Sales Strategies does partner with vendor Nexsan Technologies, Woodland Hills, Calif., which has a similar product, Fanelli said.

Disk-based backup systems are emerging as a new class of storage systems that will sit in an emerging tiered architecture consisting of primary online disks, disk-based backup systems and existing tape-drive subsystems for archival storage, Major said.

This new layer of storage will make recovery of data from a backup system substantially faster while also providing a medium for backup systems that is more reliable than tape. Pricing for disk-based backup systems is expected to range from about $10 to $20 per Gbyte, compared with $30 to $100 per Gbyte for primary online storage and 30 cents to $1.50 per Gbyte for tape-backup systems.

Thomas said StorageTek plans to follow up the BladeStore launch with co-marketing partnerships with solutions providers and new certification programs built around the entire StorageTek product lineup.

The BladeStore Disk system is also part of a new set of storage devices leveraging the server blade architectures that are beginning to reshape data centers. Up to five Maxtor ATA drives can fit on a single server blade, and 10 server blades can be configured in a disk array to provide up to 8 Tbytes of storage using parallel ATA technology developed by StorageTek.

Starting in the second quarter of next year, solution providers should also expect to see serial ATA drives configured on blade servers to provide primary online backup at price points that would put pressure on existing Fibre Channel products, Thomas said.

StorageTek has been selling entry-level hard-drive arrays built by LSI Logic for some time, but the BladeStore was developed in-house, StorageTek executives said. LSI Logic, however, developed a related product, the BC84 controller, which turns multiple stand-alone BladeStores into a complete RAID subsystem.

Quantum's DX30 was actually announced in March but is only now becoming available, Jackson said. It is already in use at about 40 beta sites, and about eight solution providers are participating in the company's beta program, he said.

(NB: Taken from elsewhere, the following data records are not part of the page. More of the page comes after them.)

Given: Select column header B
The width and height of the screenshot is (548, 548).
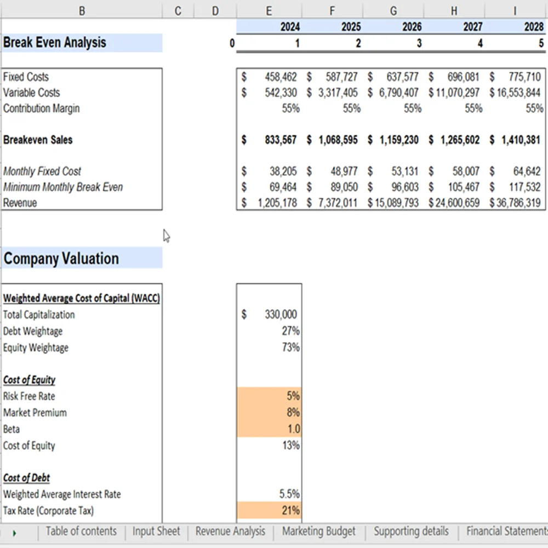Looking at the screenshot, I should click(81, 10).
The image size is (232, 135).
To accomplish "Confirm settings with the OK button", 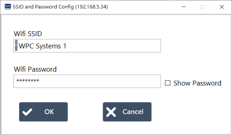I will click(x=43, y=112).
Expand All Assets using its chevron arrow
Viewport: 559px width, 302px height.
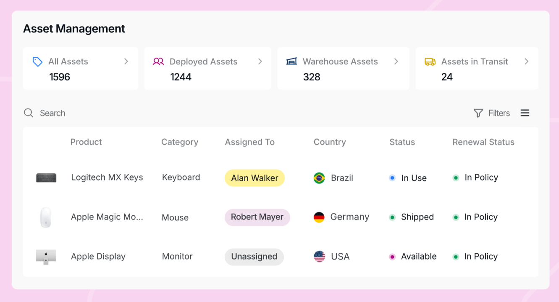(126, 61)
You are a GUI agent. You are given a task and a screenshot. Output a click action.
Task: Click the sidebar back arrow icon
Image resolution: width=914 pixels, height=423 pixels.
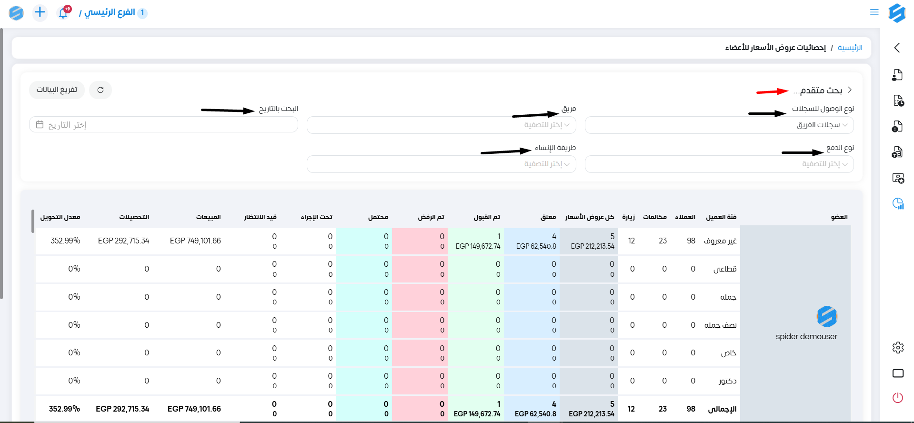(897, 48)
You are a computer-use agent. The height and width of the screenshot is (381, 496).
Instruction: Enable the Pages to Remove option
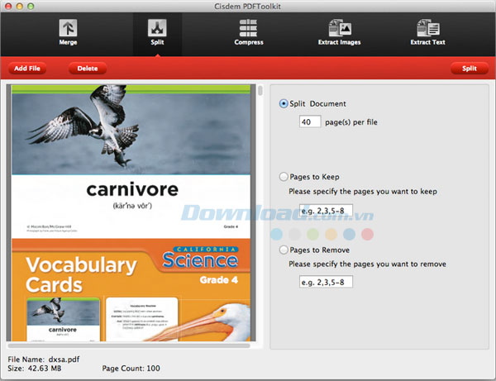(284, 250)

The DX30 capacity is fixed at 3.8 Tbytes, which amounts to about 3 Tbytes when configured for RAID 5. Throughput for the 2-Gbps Fibre Channel system is about 80 Mbytes per second, Jackson said.

While it is hard-disk-based, the DX30 emulates a tape library with two to six tape drives, Jackson said. It supports cloning to physical tape cartridges for off-site storage. "It presents itself to the backup software as a tape library, not a disk array," he said.

The list price for a fully configured DX30 is about $55,000, or about $16 per Gbyte.

Early next year, Quantum plans to allow the capacity of the DX30 to be expanded by 3 Tbytes, Jackson said. Improved scalability and hardware compression capabilities will follow, he said.

While it's nice to be able offer tapeless backup systems to customers, one should never discount the usability and long-term viability of tape, Fanelli said. "People who say you don't need tape are crazy," he said. "You still need tape for backups. You still need [tape's archival capability. Tape will always be used for less critical information, things that can wait a week before being restored."